President's demand for border wall marks divide with GOP lawmakers
GOP lawmakers have largely avoided talking about the border wall, a central Trump campaign promise, in negotiations with Democrats on legislation to provide protection against deportation for 800,000 young undocumented immigrants while also bolstering border security and interior enforcement of immigration laws.
House Majority Whip Steve Scalise, a Louisiana Republican, didn't mention a wall during an appearance on Fox News Tuesday, saying only that "there is an agreement that can be reached," but "it's got to start with border security."
The president said in September that he would end the Obama-era program known as Deferred Action for Childhood Arrivals, or DACA, in early March. Trump has expanded his demands for what he wants in exchange for a DACA accord: eliminating family immigration preferences and ending a diversity lottery program that provides visas to people in countries with low rates of migration to the U.S.
Trump punctuated the holidays with a series of tweets renewing demands that an immigration measure include a border wall, which is strongly opposed by Democrats and many Republicans in Congress. He's also accusing Democrats of playing politics in the debate.
"The Democrats have been told, and fully understand, that there can be no DACA without the desperately needed WALL at the Southern Border and an END to the horrible Chain Migration & ridiculous Lottery System of Immigration etc.," Trump said in a tweet Friday from his Mar-a-Lago club in Palm Beach, Florida.
He wrote Tuesday: "Democrats are doing nothing for DACA — just interested in politics."
Immigration is one of the top issues that Congress pushed into 2018 as Republicans who control the Senate and House focused instead on passing a $1.5 trillion tax-cut measure.
Democrats are insisting that the next federal spending bill include protection for the undocumented immigrants who were brought to the U.S. as children.
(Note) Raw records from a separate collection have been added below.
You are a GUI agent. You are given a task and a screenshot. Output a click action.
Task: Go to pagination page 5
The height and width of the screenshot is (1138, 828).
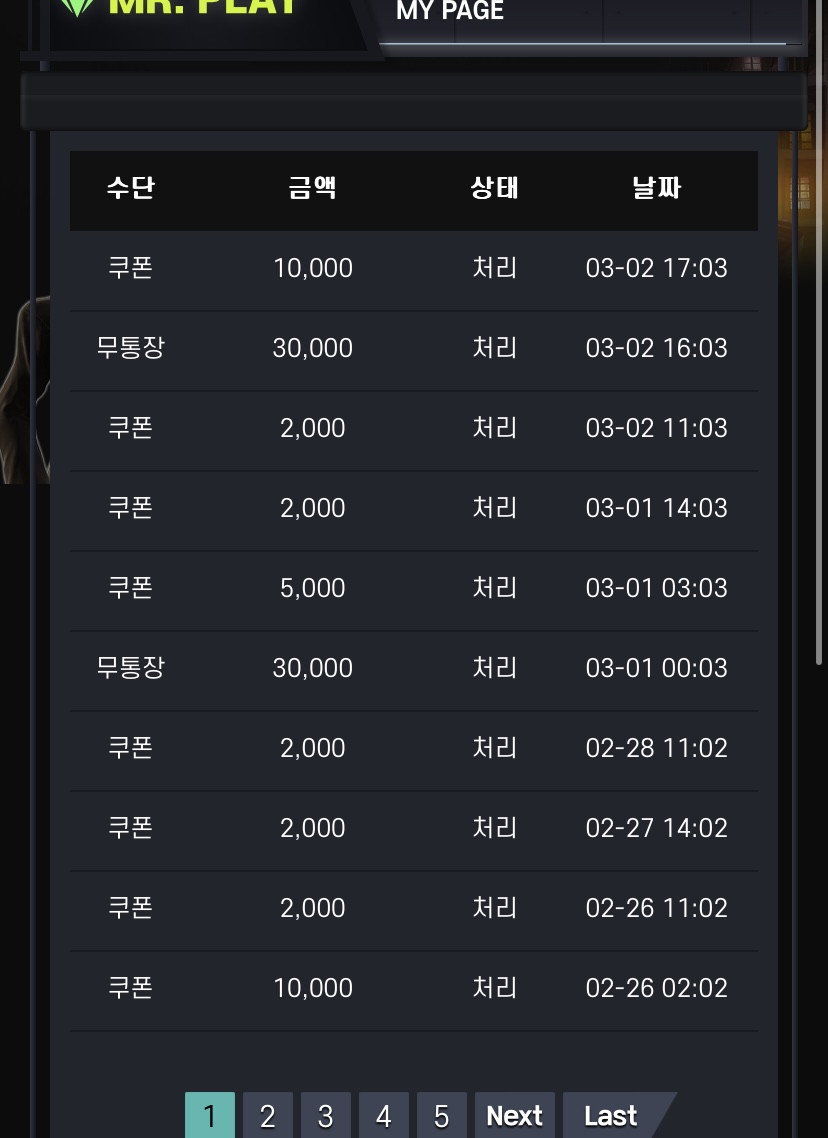(442, 1115)
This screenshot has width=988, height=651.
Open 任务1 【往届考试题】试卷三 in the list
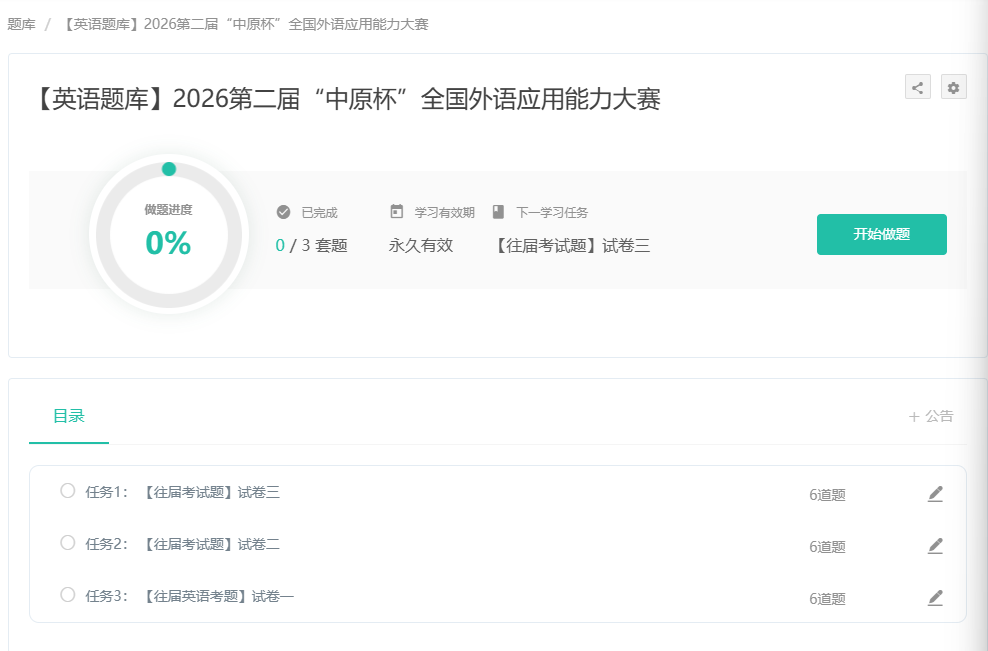click(211, 492)
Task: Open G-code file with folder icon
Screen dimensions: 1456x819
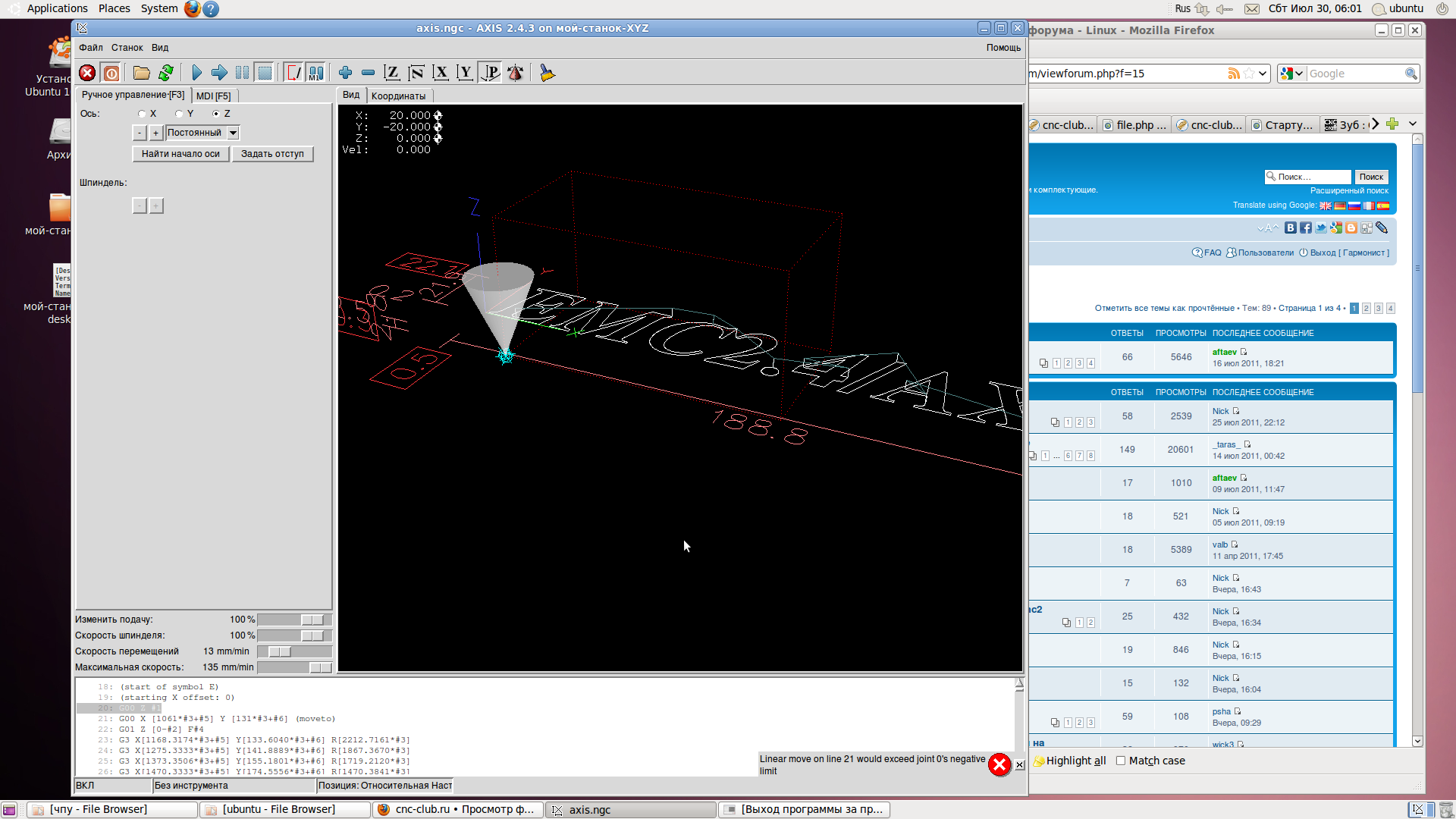Action: (141, 73)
The White House meeting today will include White House budget director Mick Mulvaney and legislative liaison Marc Short.
Republican lawmakers are pushing for a mandatory "E-Verify" system for employers to ensure that their workers are documented and to include deep cuts to legal immigration.
Some of the young immigrants have expulsion protections that expire before March, with more than 7,900 already losing DACA protections since Trump acted in September, according to the Center for American Progress in Washington.
Bipartisan talks in the Senate for an immigration compromise could yield legislation addressing needs of the immigrants as early as next month. Senate Majority Leader Mitch McConnell of Kentucky has pledged to put such a plan on the Senate floor this month if it has broad support in both parties.